== TEXT SEGMENT ==
-- begin --

Last year, Theresa wrote a guest post on “Why Tom Bertram Cannot Die” for the celebration I hosted in honour of Mansfield Park. That post also includes an account of how she discovered Austen’s novels, and how she fell in love “with Austen’s bad characters and their self-congratulatory way of speaking.” 


Best wishes to all of you for a happy holiday season! Thank you for celebrating 200 years of Emma with us, and I hope you enjoy reading Theresa’s piece on “Emma’s Regency Christmas.”



England was merry England, when


Old Christmas brought his sports again.


’Twas Christmas broached his mightiest ale;


’Twas Christmas told the merriest tale.


— Sir Walter Scott, Marmion


Christmas in Austen’s Time


How did Emma celebrate Christmas? Many, thinking of Sir Walter Scott’s nostalgic regret for medieval Christmas quoted above (from Marmion, which Austen knew well), think there was not much merrymaking in early 19th century England. Poet Henry Vaughan lamented how dire the Puritan suppression of the feast was in his 1650 “Christmas: How Kind is Heaven to Man”:


Can neither Love, nor sufferings bind?


Are we all stone, and earth?


Neither His bloody passions mind,


Nor one day bless His birth?


Alas, my God! Thy birth now here


Must not be numbered in the year.


During the Interregnum, churches were even locked up on Christmas Day to prevent liturgical celebrations, and ordinary homes were policed so Cromwell’s men could confiscate meat pies, roast fowl, Yule logs, sweets, and Christmas puddings. Thomas Lewis, in his sarcastic 1720 work English Presbyterian Eloquence, states of Puritan attacks on Christmas continuing after the Restoration, “Under the censure of lewd customs they include all sorts of public sports, exercises, and recreations, how innocent soever. Nay, the poor rosemary and bays, and Christmas pie is made an abomination.”

-- end --

== STORED RECORDS ==
-- begin --

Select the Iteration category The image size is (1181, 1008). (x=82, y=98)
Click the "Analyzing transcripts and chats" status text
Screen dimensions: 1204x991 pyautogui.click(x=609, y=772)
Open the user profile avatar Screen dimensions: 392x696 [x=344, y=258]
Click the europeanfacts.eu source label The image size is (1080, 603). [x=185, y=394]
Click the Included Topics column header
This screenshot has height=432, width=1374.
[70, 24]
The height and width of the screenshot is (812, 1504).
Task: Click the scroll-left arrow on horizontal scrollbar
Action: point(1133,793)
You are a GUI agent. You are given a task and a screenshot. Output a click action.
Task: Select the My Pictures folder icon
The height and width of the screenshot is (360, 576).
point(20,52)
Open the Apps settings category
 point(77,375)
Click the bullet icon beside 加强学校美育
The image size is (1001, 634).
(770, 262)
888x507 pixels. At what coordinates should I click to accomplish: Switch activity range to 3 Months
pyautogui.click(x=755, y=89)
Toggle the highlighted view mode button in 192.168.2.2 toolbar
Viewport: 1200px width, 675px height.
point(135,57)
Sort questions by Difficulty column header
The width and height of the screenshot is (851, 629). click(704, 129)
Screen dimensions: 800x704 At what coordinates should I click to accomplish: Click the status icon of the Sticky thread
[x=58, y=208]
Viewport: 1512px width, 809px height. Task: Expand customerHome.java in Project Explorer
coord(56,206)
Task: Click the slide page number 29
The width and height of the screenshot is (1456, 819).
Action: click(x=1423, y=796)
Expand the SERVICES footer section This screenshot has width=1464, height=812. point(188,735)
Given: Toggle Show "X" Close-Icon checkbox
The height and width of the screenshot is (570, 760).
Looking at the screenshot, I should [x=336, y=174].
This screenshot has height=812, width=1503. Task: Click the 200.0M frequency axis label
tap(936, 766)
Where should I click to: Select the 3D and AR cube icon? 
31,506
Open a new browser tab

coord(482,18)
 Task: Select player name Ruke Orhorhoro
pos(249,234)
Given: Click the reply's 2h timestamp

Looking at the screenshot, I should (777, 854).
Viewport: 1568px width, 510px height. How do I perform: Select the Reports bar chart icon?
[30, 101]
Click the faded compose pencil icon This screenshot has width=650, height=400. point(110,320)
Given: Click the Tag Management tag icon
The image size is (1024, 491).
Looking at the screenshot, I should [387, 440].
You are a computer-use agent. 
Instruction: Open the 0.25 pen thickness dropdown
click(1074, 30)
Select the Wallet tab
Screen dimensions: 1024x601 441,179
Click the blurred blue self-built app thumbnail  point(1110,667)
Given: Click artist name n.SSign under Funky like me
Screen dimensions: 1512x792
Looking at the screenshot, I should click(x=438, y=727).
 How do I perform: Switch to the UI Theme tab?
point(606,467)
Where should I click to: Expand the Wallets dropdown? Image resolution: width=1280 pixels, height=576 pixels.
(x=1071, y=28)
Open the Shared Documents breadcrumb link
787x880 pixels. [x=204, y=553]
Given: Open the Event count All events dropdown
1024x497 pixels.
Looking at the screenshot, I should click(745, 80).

-- end --

== TO-DO LIST ==
A. In the passage on Christmas in Austen's time, rewrite the section that begins with the words "How did Emma" and ends with "bless His birth?", changing "merrymaking" to "festivity".
B. According to the passage on Christmas in Austen's time, what did Cromwell's men confiscate from ordinary homes during the Interregnum?

== RESPONSES TO THE EXERCISE ==
A.
How did Emma celebrate Christmas? Many, thinking of Sir Walter Scott’s nostalgic regret for medieval Christmas quoted above (from Marmion, which Austen knew well), think there was not much festivity in early 19th century England. Poet Henry Vaughan lamented how dire the Puritan suppression of the feast was in his 1650 “Christmas: How Kind is Heaven to Man”:


Can neither Love, nor sufferings bind?


Are we all stone, and earth?


Neither His bloody passions mind,


Nor one day bless His birth?

B. Meat pies, roast fowl, Yule logs, sweets, and Christmas puddings.